Render the lines below as a Markdown table with the columns No. and Line, numbering each row and skipping blank lines. Omit the pictures.

**Page and screen pointing data**
>>>

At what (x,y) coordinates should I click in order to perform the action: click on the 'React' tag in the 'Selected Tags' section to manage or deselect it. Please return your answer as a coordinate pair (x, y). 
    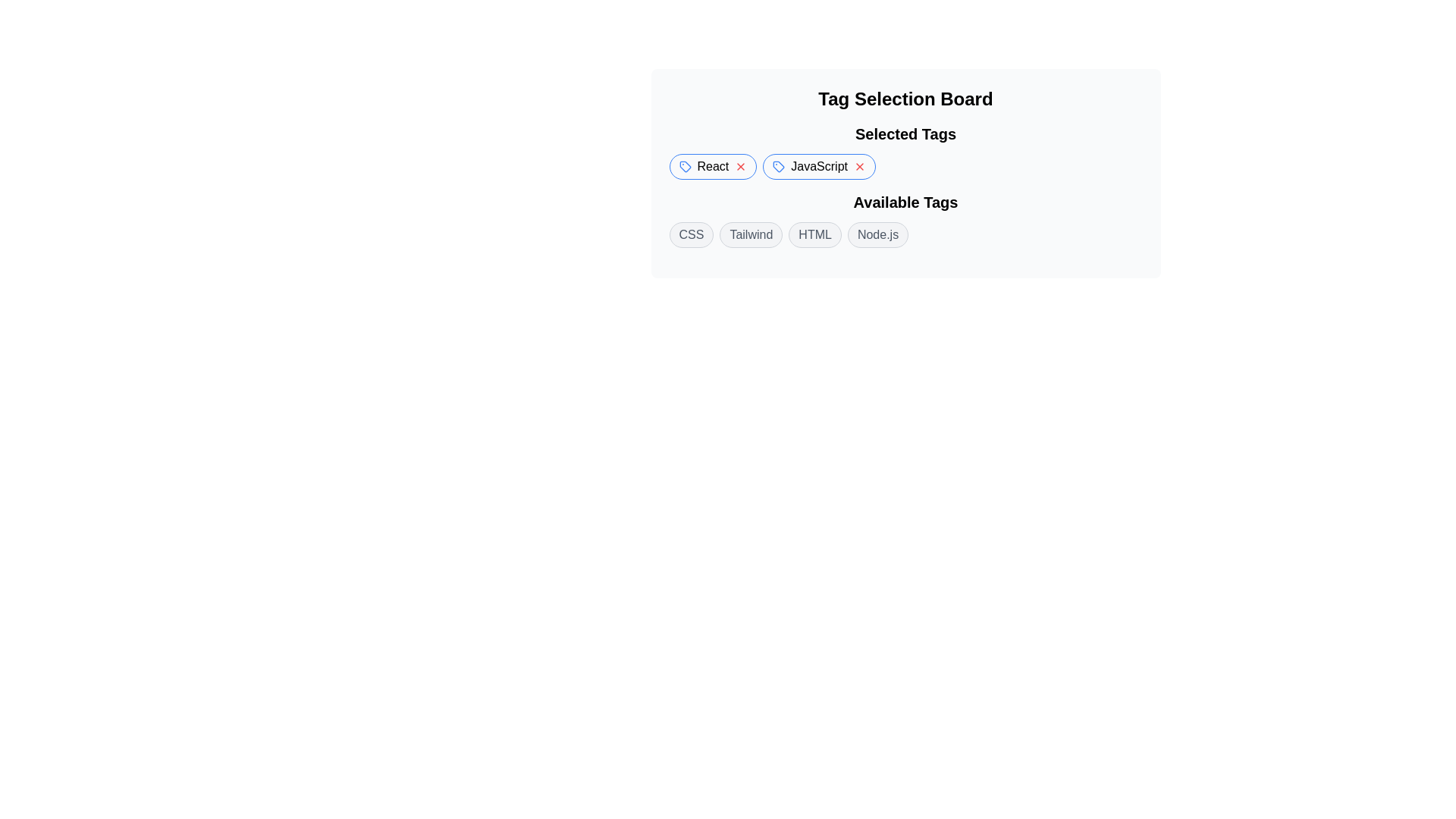
    Looking at the image, I should click on (712, 166).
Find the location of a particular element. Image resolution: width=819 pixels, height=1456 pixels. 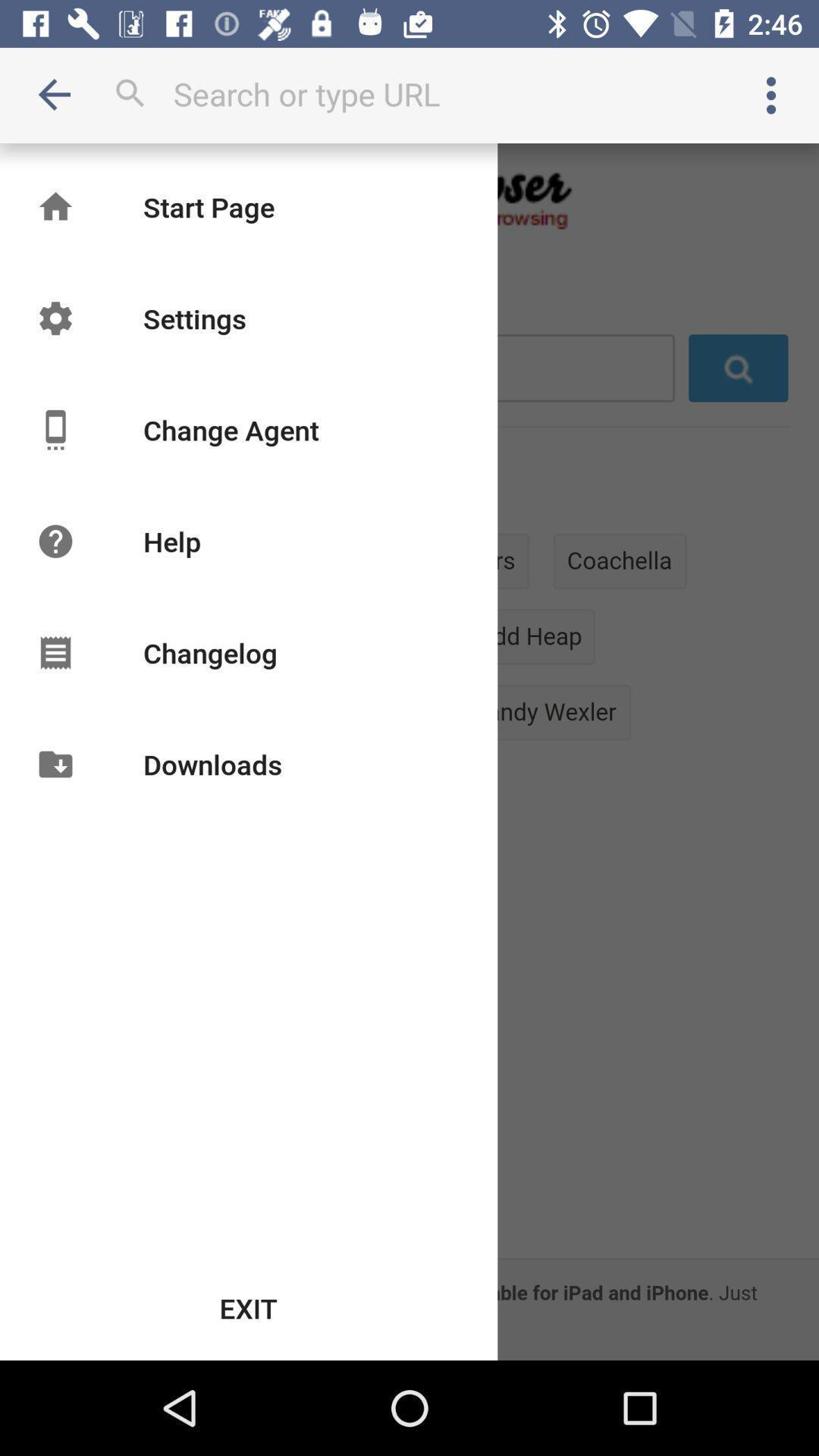

settings item is located at coordinates (193, 318).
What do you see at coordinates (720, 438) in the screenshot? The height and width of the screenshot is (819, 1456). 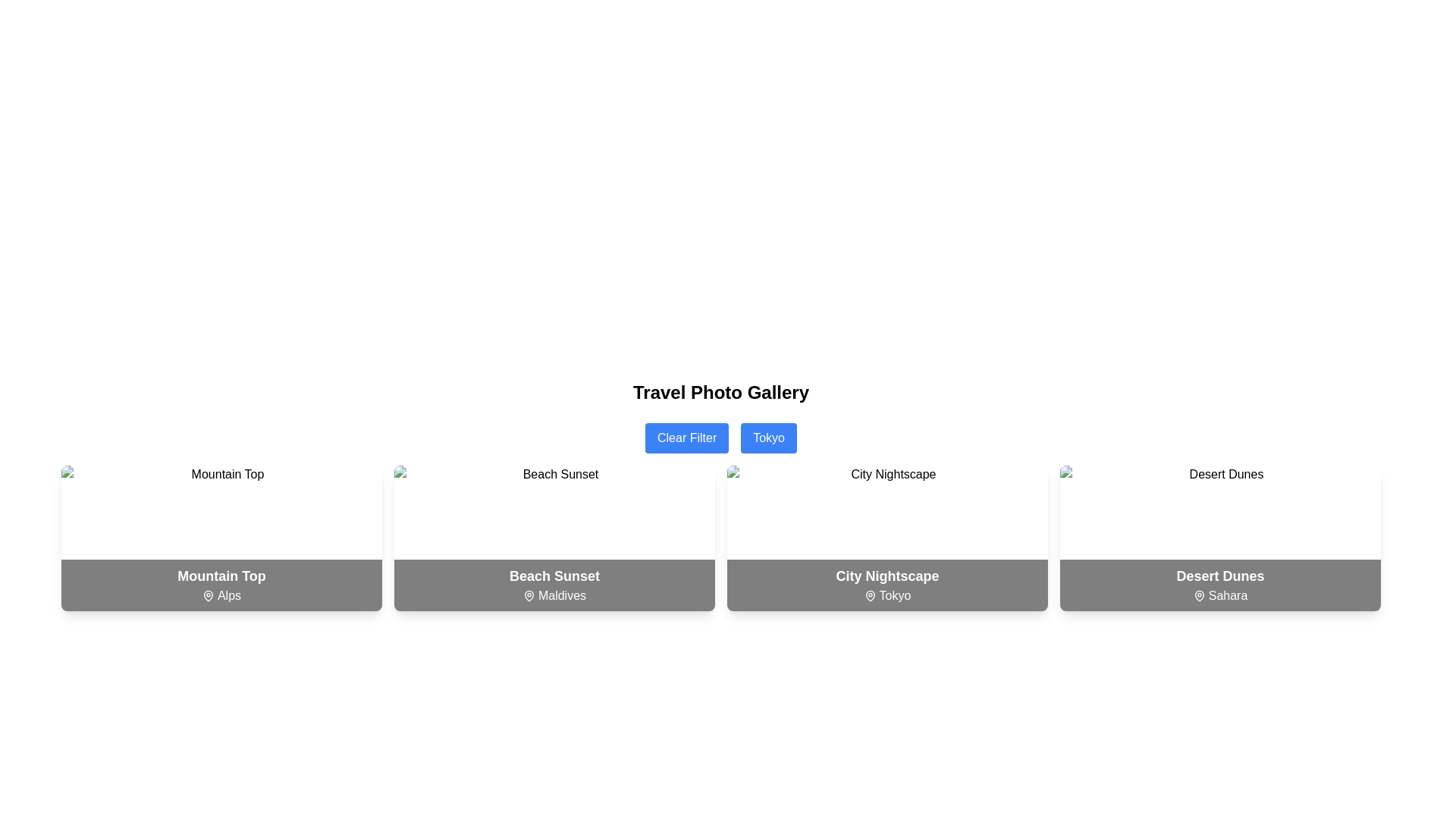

<<<

**Finished exercise**
| No. | Line |
|---|---|
| 1 | At what (x,y) coordinates should I click in order to perform the action: click on the 'React' tag in the 'Selected Tags' section to manage or deselect it. Please return your answer as a coordinate pair (x, y).  |
| 2 |     Looking at the image, I should click on (712, 166). |
| 3 | Find the location of a particular element. Image resolution: width=819 pixels, height=1456 pixels.  |
| 4 | settings item is located at coordinates (193, 318). |
| 5 | What do you see at coordinates (720, 438) in the screenshot? The height and width of the screenshot is (819, 1456).  |